'Profumi di Mosto”, l'appuntamento organizzato dal Consorzio del Garda Classico che ogni autunno punta l'attenzione sulle nuove produzioni enologiche della Valtenesi, è stato presentato alla conferenza stampa di venerdì 1 ottobre 2010 a Villa Barboglio (Bs), sede dell'assessorato all'Agricoltura e ha avuto come interlocutori l'assessore all'Agricoltura della Provincia di Brescia Gian Franco Tomasoni e Sante Bonomo, rinominato per la seconda volta presidente del Consorzio Garda Classico. A presentare e moderare l'evento Claudio Andrizzi.

Giunta quest'anno alla sua nona edizione, la rassegna ha in riserbo ricchi itinerari attraverso i quali conoscere le migliori produzioni vinicole del Garda Classico.

L'importanza della manifestazione è stata sottolineata dalle parole dell'assessore Tomasoni che ha definito il Garda Classico «una delle punte di diamante della produzione vinicola bresciana - nonché - un vero prodotto d'eccellenza della nostra Provincia».

Domenica 10 ottobre sarà una giornata interamente dedicata a percorrere il territorio del basso lago, un vero paradiso di bellezze naturali in cui si collocano le 21 cantine che hanno aderito all'iniziativa. Le aziende, suddivise in gruppi di sette, sono disposte da Desenzano a Puegnago, passando dai comuni di Calvagese, Bedizzole, Polpenazze e Soiano, siti nell'entroterra delle colline moreniche, nonché da quelli di Moniga, Manerba e Padenghe, che sorgono sulle rive del Garda.

Quest'anno l'evento si presenta arricchito da una ghiotta novità: i vini proposti dalle singole cantine saranno abbinati - salvo in un paio di casi - a piatti particolari della tradizione gastronomica gardesana realizzati dagli chef di noti ristoranti o agriturismi della zona. Naturalmente i visitatori potranno essere guidati nella visita delle singole aziende e approfondire la propria conoscenza in merito ai vini Groppello, Chiaretto e ai Rossi della Valtènesi, dove il vitigno principe è appunto il Groppello - un clone autoctono di cui questo territorio si fregia -, e che presto saranno accumunati dalla nuova denominazione di 'Valtènesi”.

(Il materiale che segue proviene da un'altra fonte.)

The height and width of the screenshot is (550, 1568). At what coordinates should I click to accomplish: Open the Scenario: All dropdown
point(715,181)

«L'obiettivo – afferma Bonomo – è quello di arrivare al traguardo di un prodotto capace di esprimere in modo univoco ed originale le caratteristiche di un vino senza eguali che da centinaia d'anni si produce solo sulla riviera bresciana del Garda».

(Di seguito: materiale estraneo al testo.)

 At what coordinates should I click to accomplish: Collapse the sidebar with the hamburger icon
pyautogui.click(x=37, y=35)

I 21 vini rossi scelti dalle singole aziende saranno proposti quest'anno in liberi assaggi nell'Oasi al castello di Puegnago, luogo di particolare bellezza e fascino storico, mentre dalle ore 14.00 l'Associazione sommelier di Brescia li proporrà in degustazioni guidate: un'occasione per conoscere a fondo le loro peculiarità.

Il costo del ticket per ogni itinerario, composto da 7 cantine, è di 25 €. Include il set da degustazione, le relative degustazioni comprese delle specialità gastronomiche e l'ingresso all'Oasi della Valtènesi. Il biglietto si può prenotare con uno sconto di 2 euro sul blog www.profumidimosto.it, o in alternativa acquistare in una qualsiasi delle aziende partecipanti.

All'interno di un'iniziativa dai tratti culturali e divulgativi, l'organizzazione ha voluto includere uno scopo filantropico, che vuole l'utile delle vendite realizzate con i Rossi della Valtènesi all'interno dell'Oasi, devoluto ai bambini emopatici attraverso l'Abe, l'associazione che da anni è impegnata nel sostenerli.

Alle 18.30, a conclusione della giornata e per buon augurio di un'affermazione sempre maggiore del territorio e dei suoi vini, nel castello di Puegnago - contemporaneamente ad un appuntamento musicale - sarà levato un brindisi con gli spumanti rosé prodotti in Valtènesi.